GRÜNE Industriepolitik ist klimafreundlich und schafft Arbeitsplätze: Wir machen die Industrie fit für das 21. Jahrhundert – indem wir Nachhaltigkeit mit industriellen Produktionstechniken verbinden.

Über Jahrzehnte prägten große Unternehmen die Wirtschaft in NRW: Bayer in Leverkusen, Ford in Köln und ThyssenKrupp in Essen sind Namen, die mit der industriellen Landschaft in Verbindung stehen.

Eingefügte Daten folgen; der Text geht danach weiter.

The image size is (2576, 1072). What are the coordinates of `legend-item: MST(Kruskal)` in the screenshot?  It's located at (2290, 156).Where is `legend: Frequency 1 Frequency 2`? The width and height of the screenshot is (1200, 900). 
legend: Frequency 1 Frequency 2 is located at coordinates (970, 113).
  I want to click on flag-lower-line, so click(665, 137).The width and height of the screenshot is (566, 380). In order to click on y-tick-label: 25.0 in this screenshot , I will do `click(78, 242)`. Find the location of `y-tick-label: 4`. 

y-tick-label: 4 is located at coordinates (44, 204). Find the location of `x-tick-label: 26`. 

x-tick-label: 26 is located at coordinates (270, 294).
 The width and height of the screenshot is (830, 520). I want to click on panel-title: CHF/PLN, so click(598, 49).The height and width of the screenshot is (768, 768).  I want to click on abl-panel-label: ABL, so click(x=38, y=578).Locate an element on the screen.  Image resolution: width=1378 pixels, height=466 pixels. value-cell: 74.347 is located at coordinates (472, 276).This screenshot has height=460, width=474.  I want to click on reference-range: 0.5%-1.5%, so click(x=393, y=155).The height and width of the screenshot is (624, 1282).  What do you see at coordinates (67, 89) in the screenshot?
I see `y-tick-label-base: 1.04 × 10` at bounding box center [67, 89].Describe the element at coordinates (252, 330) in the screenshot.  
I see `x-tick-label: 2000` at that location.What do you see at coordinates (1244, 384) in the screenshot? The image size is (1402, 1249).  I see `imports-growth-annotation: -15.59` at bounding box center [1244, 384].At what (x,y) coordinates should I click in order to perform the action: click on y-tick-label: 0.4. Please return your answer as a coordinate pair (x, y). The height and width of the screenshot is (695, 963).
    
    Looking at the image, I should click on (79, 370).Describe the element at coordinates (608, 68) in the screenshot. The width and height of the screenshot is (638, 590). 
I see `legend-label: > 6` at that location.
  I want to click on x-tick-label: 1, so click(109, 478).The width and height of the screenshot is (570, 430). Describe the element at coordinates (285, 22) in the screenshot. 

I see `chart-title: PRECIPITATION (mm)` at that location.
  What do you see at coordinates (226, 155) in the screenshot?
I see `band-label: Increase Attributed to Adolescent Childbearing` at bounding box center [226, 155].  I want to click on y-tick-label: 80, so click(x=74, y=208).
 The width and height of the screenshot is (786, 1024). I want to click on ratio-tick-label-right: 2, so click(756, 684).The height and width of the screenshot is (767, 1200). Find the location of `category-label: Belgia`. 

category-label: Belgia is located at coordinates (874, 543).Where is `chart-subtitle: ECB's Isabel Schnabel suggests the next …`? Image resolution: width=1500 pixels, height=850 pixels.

Doch auch sie sind von hohen Energiepreisen, Ressourcenverknappung und Klimawandel betroffen, ein Umdenken ist notwendig.

Das bedeutet eine große Herausforderung für die Industrie. „Wir sind nicht die Industrie“, so unser Umweltminister Johannes Remmel. „Aber es geht darum, dass wir verlässliche Rahmenbedingungen schaffen, mit denen wir gemeinsam die notwendigen Veränderungen einleiten können“. Dabei ist uns Planungssicherheit für Unternehmen wichtig, die ihr Handeln an langfristigen Investitionszyklen ausrichten. Denn nur gemeinsam schaffen wir einen Industriesektor, der den Herausforderungen des 21. Jahrhunderts gerecht wird.

Ökologischer Umbau

Dafür setzen wir auf zwei Säulen: In klassischen Wirtschaftszweigen können Optimierungsprozesse für eine Veränderung der Industrie sorgen. Das Prinzip der „geschlossenen Kreisläufe“ ist etwa ein Beispiel dafür, wie wir von der Natur lernen und Nachhaltigkeit in unserer Wirtschaft verankern können: Produkte werden so gefertigt, konsumiert und entsorgt, dass die Bestandteile den jeweiligen biologischen und technischen Kreisläufen zurückgeführt werden können. Auch wenn das zum Teil noch nach Zukunftsmusik klingen mag: Wir legen heute den Grundstein dafür, wie unsere Fabriken zukünftig produzieren.

Die zweite Säule der GRÜNEN Industriepolitik heißt „GreenTech“. Hinter diesem Schlagwort verbirgt sich eine Branche, die sich der effizienten Nutzung von Ressourcen, alternativen Rohstoffen und nachhaltigen Fertigungstechniken widmet. Und hier sind wir weltweiter Spitzenreiter: Unser Weltmarktanteil beträgt 15 Prozent. Allein 2007 lag der Umsatz bei 200 Milliarden Euro. Und hier in NRW? „80 Milliarden Euro hat GreenTech in unserem Land erwirtschaftet“, weiß Johannes. Bis 2020 wird der Umsatz bundesweit voraussichtlich auf 470 Milliarden steigen. 

Wir wollen die Innovationsfähigkeit dieser Branche sichern und die Wettbewerbsfähigkeit fördern – gerade im Industrieland Nordrhein-Westfalen. Das schafft zukunftssichere Arbeitsplätze und neue Wertschöpfungspotentiale.

 Der GRÜNE Blick nach vorn

Für einen nachhaltigen und zukunftsfesten Umbau unserer Industrie ist noch viel zu tun. Wir verstecken uns nicht vor diesen Notwendigkeiten, sondern nehmen die Herausforderung an – auch wenn wir alleine kämpfen: Wir wollen keine klientelorientierte Erhaltung der Großindustrie, wie sie in Teilen der SPD betrieben wird. Auch eine auf puren Erhalt beruhende Subventionspolitik der CDU wird scheitern. Das gleiche gilt für den Versuch der FDP-Industriepolitik, den Vorrang des Marktes zu sichern.

„Die Zukunft der Industrie ist GRÜN“, bilanziert Hans-Christian Markert, der den Antrag eingebracht hat. Denn GRÜNE Industriepolitik bringt Ökonomie, Ökologie und Soziales zusammen. Dazu haben wir in unserem Antrag neun Schlüsselprojekte formuliert, mit denen Politik und Unternehmen den nachhaltigen Ansatz in unserer Industrie verankern.